Определения знания, которые идут в русле указанного подхода, опираются на тот очевидный факт, что единой содержательной «субстанции» для всех разнообразных значений слова «знание» не существует, эти значения пересекаются, образуя некое сообщество «семантических родственников»; поэтому и возникает представление о невозможности определения знания как родового понятия и о необходимости другого подхода к его дефинированию. Как пишет И.Т.Касавин, «не только обыденное суждение, эмпирическое протокольное предложение или научная теория, но и философская проблема, математическая аксиома, нравственная норма, художественный образ, религиозный символ имеют познавательное содержание. Все они характеризуют исторически конкретные формы человеческой деятельности, общения и сознания, связанные с адаптацией, ориентацией и самореализацией во внешнем и внутреннем мире. Поэтому полная дефиниция термина знание может строиться лишь по принципу "семейного сходства" (Л.Витгенштейн), как исчерпывающая типология знания, совмещающая разные принципы выделения типов»8. В тексте статьи в качестве видов (или типов) знания, помимо названных, упоминаются также «умение» и «практическое знание» (включающее в себя, в частности,

«нормативные компоненты»). Указать какой-либо сквозной признак, общий для всего перечисленного, вряд ли возможно, поэтому исходная дефиниция цитируемой статьи (а именно: «Знание — форма социальной и индивидуальной памяти, свернутая форма деятельности и общения, результат обозначения, структурирования и осмысления объекта в процессе познания»9) носит комплексный характер, т.е. содержит по существу несколько разных признаков, каждый из которых относится лишь к некоторым видам духовных реалий, причисляемых к знанию, благодаря чему это аддитивное определение и находится в согласии с принципом «семейного сходства». Этому согласию способствует также и весьма общий характер приведенных дефинитивных формулировок, допускающих возможность их неоднозначной интерпретации и тем самым расширяющих круг феноменов, могущих претендовать на принадлежность к семейству знаний.

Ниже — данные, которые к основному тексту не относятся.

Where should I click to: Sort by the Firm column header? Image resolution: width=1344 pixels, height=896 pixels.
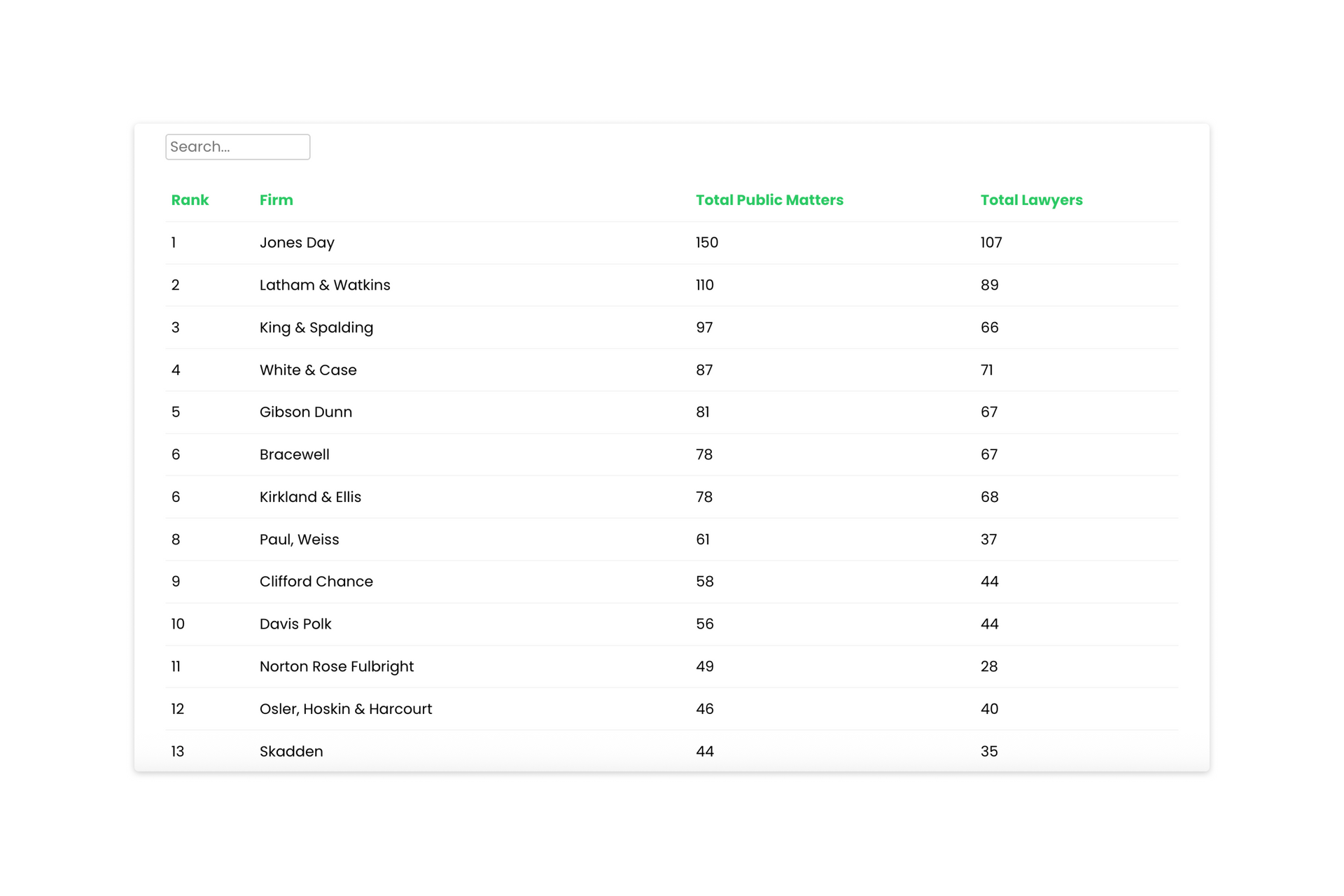click(276, 200)
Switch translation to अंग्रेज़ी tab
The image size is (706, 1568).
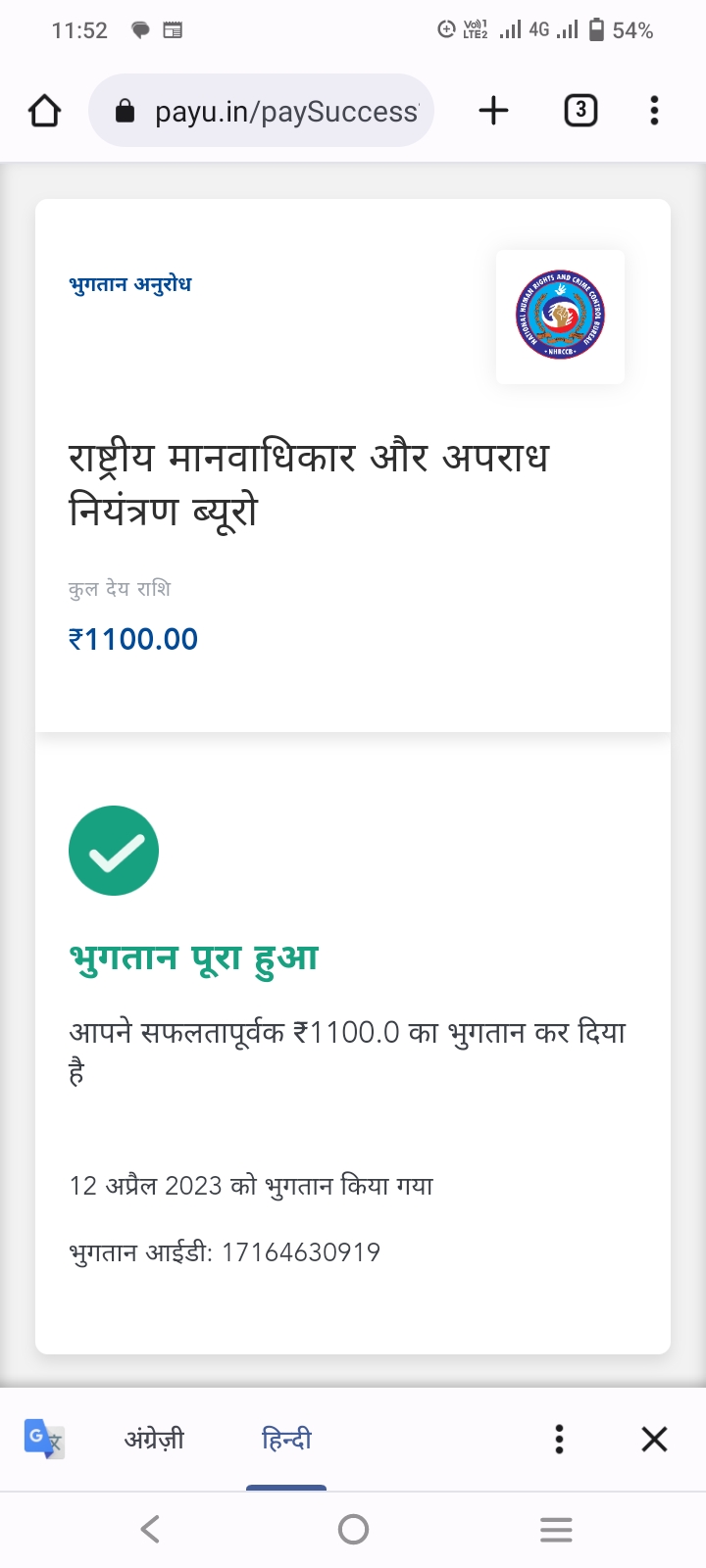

Мне представляется, что применение принципа семейного сходства в данном контексте приводит (или может привести) к утрате критериев, позволяющих специфицировать знание относительно других духовных феноменов, ибо по сути каждый из них в принципе может быть представлен как вид «знания», понятого в том или ином из множества предлагаемых смыслов; в этом гипотетическом случае «знание» окажется полным синонимом «духа», сознания, ментального, психики, так что сам этот термин станет излишним или, по меньшей мере, взаимозаменяемым с перечисленными терминами. И если вообще предпочтительность одной дефиниции перед другой диктуется большей «инструментальной» эффективностью дефинированного соответствующим образом термина, позволяющего адекватно отобразить, понятийно вычленить специфические элементы некоторой предметной области, то из трех рассмотренных выше подходов к определению знания наиболее предпочтительным, на мой взгляд, является второй, трактующий знание (когницию) как любую форму идеальной репрезентации объекта, — при условии, что исследуемую предметную область составляет все многообразие «духовных» (психических, ментальных и пр.) явлений, а задачей исследования является отграничение знания от других — внепознавательных, некогнитивных — компо-

нентов духа. (Разумеется, если предметной областью исследования выступает только сама сфера когнитивного, то здесь уже уместно будет использовать понятие знания в «узком» — первом из названных выше — значении, т.е. как обоснованного истинного убеждения, отличая его от «мнения», «фантазии» и других когнитивных феноменов). Знание-репрезентация в одних речевых контекстах противополагается незнанию (отсутствию информации), в других — не-знанию (т.е. некогнитивным, нерепрезентативным явлениям духа, — например, переживаниям, устремлениям и др.).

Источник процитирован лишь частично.